- Edinho Silva, presidente do Partido dos Trabalhadores (PT), comentou sobre a crise do aumento do Imposto sobre Operações Financeiras (IOF).
- Ele destacou um conflito institucional entre os Poderes Executivo e Legislativo, após o Congresso derrubar um decreto presidencial que visava aumentar a alíquota do imposto.
- A situação é vista como um avanço do Legislativo sobre as prerrogativas do Executivo, resultando em um presidencialismo enfraquecido.
- Uma audiência de conciliação no Supremo Tribunal Federal (STF) está marcada para esta terça-feira, 15, para discutir a questão.
- Edinho defendeu que o diálogo é essencial para resolver o impasse e que o STF deve atuar como moderador entre os Poderes.
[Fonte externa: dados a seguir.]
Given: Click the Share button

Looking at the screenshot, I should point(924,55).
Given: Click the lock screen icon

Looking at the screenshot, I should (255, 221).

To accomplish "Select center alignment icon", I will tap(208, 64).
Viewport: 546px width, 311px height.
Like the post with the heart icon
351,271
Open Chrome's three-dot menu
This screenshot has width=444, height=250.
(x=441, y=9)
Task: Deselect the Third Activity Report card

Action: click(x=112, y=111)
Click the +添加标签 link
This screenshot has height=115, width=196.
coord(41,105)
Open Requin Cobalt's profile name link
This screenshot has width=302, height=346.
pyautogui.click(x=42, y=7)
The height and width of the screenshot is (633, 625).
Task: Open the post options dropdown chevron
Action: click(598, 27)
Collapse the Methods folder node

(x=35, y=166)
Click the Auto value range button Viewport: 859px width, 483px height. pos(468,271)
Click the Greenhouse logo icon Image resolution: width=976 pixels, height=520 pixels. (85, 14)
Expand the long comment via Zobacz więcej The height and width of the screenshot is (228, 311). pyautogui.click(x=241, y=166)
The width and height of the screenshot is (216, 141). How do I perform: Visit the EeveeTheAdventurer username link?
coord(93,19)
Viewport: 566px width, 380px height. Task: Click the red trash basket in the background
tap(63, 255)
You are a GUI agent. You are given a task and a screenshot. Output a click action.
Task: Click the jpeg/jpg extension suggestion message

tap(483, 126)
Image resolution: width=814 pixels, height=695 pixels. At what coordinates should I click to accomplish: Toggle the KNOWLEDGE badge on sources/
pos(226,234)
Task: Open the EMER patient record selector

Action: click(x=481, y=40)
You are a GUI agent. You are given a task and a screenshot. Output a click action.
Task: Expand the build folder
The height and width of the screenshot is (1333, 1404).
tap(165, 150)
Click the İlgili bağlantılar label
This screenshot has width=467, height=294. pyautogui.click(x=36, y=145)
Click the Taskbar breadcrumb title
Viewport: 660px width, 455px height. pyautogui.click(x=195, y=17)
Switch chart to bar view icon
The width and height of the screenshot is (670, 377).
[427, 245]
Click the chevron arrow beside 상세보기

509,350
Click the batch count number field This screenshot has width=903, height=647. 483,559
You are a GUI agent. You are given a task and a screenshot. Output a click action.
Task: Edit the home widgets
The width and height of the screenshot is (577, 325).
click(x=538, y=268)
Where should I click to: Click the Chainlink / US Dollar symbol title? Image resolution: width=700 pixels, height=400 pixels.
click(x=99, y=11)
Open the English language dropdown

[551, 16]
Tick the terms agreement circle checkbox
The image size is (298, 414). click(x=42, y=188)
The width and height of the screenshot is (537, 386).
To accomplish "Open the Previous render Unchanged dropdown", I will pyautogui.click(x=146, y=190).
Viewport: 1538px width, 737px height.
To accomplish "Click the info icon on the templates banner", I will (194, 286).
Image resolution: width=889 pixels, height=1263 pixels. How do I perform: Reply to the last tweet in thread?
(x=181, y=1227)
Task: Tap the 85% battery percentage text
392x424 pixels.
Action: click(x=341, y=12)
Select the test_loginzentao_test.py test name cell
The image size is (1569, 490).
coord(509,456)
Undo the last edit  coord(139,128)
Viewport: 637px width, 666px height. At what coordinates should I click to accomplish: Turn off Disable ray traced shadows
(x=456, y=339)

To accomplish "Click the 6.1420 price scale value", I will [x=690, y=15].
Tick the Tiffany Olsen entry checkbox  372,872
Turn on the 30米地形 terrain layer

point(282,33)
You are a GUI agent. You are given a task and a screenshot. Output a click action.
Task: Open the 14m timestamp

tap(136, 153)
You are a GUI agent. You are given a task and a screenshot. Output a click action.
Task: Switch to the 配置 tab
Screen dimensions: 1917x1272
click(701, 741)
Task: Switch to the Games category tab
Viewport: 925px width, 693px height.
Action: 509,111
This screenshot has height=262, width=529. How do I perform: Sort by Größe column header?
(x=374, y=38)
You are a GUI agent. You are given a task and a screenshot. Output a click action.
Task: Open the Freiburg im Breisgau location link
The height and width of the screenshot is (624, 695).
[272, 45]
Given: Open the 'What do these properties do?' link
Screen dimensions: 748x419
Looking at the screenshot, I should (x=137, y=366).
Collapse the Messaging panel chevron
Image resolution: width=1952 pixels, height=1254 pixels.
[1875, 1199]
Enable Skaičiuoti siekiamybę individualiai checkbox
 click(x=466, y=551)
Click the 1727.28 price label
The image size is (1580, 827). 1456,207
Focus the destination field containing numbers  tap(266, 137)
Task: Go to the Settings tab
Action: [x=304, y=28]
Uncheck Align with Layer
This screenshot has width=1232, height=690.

O novo presidente do PT, Edinho Silva, destacou que a crise em torno do aumento do Imposto sobre Operações Financeiras (IOF) evidencia um conflito institucional entre os Poderes Executivo e Legislativo. Em entrevista ao Estadão, ele afirmou que a situação reflete um avanço do Congresso sobre as prerrogativas do Executivo, resultando em um presidencialismo enfraquecido.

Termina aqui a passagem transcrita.